*課題文*
-*-
2023年10月22日執行の宮城県議会議員選挙で村井嘉浩知事の与党(自民+公明)が後退し、公認では過半数割れしました。

自民 24(-6)
公明 4(+1)
立憲 10(+1)
共産 5(±0)
維新2(+2)
無所属 14(+3)

宮城県議選は定数59。無所属で自民党系の方もおられるので、最終的には過半数を確保の見込みですが、それでも「知事与党」(本来こういう言い方はおかしいのですが)としては議席減です。格闘技に喩えれば「KO負け」とまでいかずとも「判定負け」というべきところでしょう。

なお、宮城でも自民党や岸田総理への批判も強いということはうかがっています。ただし、国政選挙でも地方選挙でも候補者として闘った経験のある筆者から見て、地方選挙の場合、そこまで中央の情勢が響くとは思えません。

地方議員選挙では、組織がガチガチの公明党や一部ベテラン自民議員を除くと、ローカルな風の方をうまく取り込んだ候補者が票を伸ばす、というのを感じます。

今回は、やはり村井知事への逆風というのが結構あったと思われます。特に維新は、自民党の後退に乗じて議席を増やした形ではないでしょうか?実際に、維新の当選者二人は仙台市内の選挙区で自民現職を打倒する形で当選されています。村井知事に批判的な保守層で、維新に投票された方も多いのではないでしょうか?

この場合、維新が大阪で新自由主義であるとかそういうことはあまり考慮されていないと思われます。ただ、立憲や共産にも投票をちゅうちょした「知事に批判的な保守層」が維新に投票した可能性が考えられます。

村井嘉浩知事は、2005年初当選の現在5期目です。

・東北労災病院(仙台市青葉区)が県立精神医療センター(名取市)と合築されて富谷市に移転。
・県立がんセンター(名取市)は仙台赤十字病院(仙台市太白区)と統合し、名取市に移転。
という病院の統廃合計画を推進しておられます。

この結果、仙台市から2つの大きな病院がなくなることになります。これは、特に仙台市長を筆頭に、仙台市民の大きな反発を招いています。

ちなみに仙台市内の二つの区、すなわち青葉区、泉区で自民党現職が維新新人に打倒される結果になっています。

◆維新顔負け!コンセッション方式での水道民営化も全国初の強行

村井知事は、ここまで、2022年度からの水道民営化を全国初で強行しました。フランス系ヴェオリア・ジェネッツを中心とする企業にコンセッション方式で20年間の水道事業の運営を譲渡しています。
-*-
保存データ
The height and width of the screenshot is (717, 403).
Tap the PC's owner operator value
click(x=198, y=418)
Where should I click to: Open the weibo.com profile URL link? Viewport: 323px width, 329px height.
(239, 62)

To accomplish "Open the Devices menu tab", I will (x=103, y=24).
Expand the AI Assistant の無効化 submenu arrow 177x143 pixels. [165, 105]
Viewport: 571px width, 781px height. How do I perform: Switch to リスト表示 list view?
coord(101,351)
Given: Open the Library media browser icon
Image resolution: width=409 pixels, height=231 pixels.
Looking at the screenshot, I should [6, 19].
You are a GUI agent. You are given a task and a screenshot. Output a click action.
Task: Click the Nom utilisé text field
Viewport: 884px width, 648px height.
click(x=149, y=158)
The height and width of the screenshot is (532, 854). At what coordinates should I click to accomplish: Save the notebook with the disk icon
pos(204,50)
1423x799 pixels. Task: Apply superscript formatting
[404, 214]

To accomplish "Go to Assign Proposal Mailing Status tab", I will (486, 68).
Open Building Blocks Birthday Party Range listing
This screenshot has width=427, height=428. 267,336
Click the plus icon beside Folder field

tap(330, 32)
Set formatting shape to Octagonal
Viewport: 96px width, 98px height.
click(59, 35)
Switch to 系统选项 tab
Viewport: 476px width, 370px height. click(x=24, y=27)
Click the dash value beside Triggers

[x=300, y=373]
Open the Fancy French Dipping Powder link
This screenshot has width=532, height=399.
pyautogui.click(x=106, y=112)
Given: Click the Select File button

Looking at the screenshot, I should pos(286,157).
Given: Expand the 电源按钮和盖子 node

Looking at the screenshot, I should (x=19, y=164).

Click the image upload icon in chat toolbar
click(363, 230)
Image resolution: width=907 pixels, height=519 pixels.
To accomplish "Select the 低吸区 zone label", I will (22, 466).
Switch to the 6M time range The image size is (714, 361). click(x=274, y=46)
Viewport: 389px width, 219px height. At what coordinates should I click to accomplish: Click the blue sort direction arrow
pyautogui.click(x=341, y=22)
-*-
*課題 1*
宮城県議選の課題文で、統廃合計画の対象として挙がっている病院・医療施設の名前をすべて書き出せ。
*課題 2*
宮城県議選の課題文を、最後の文に続けて書き進めよ。

*解答 1*
東北労災病院
県立精神医療センター
県立がんセンター
仙台赤十字病院

*解答 2*
維新顔負けの新自由主義「過激派」です。2021年7月の県議会での議案採決においても知事与党の自民党からも棄権者が二人出ました。コンセッション導入から数年は能力のある職員がいて、企業の業務が適正かを監督できるし、災害時には現場で対応することもできますが、20年後には県側にノウハウを持つ職員は消えている可能性が高いのです。その時になって何かあっても遅いのです。こうした懸念から、採決自体はきわどいものになったのです。

ちなみに、コンセッション方式については維新=松井一郎・大阪市長(当時)でさえも断念し、業務の一部の民間委託にとどめています。

◆チリの独裁者兼ネオリベのパイオニア=ピノチェトとそっくり

独裁的な手法で新自由主義過激派と言えば、歴史上、思い出される人物がいます。チリの独裁者・故アウグストゥス・ピノチェト元被告人(1915-2006,大統領在任1974-1990)です。

米国CIAの手先だったピノチェトは1973年9月11日、合法的に選ばれた左派のアジェンデ政権をクーデターで打倒。アジェンデ派を虐殺。独裁を敷く一方で、経済政策面では村井知事や湯崎知事のような新自由主義政策を進めました。いや、ピノチェトこそが現実に新自由主義のパイオニアと言えるでしょう。1973年と言えば、まだ新自由主義を主要国で初めて導入した英国のサッチャー首相すら登場していません。米国のレーガン大統領や日本の中曽根首相はもっと後です。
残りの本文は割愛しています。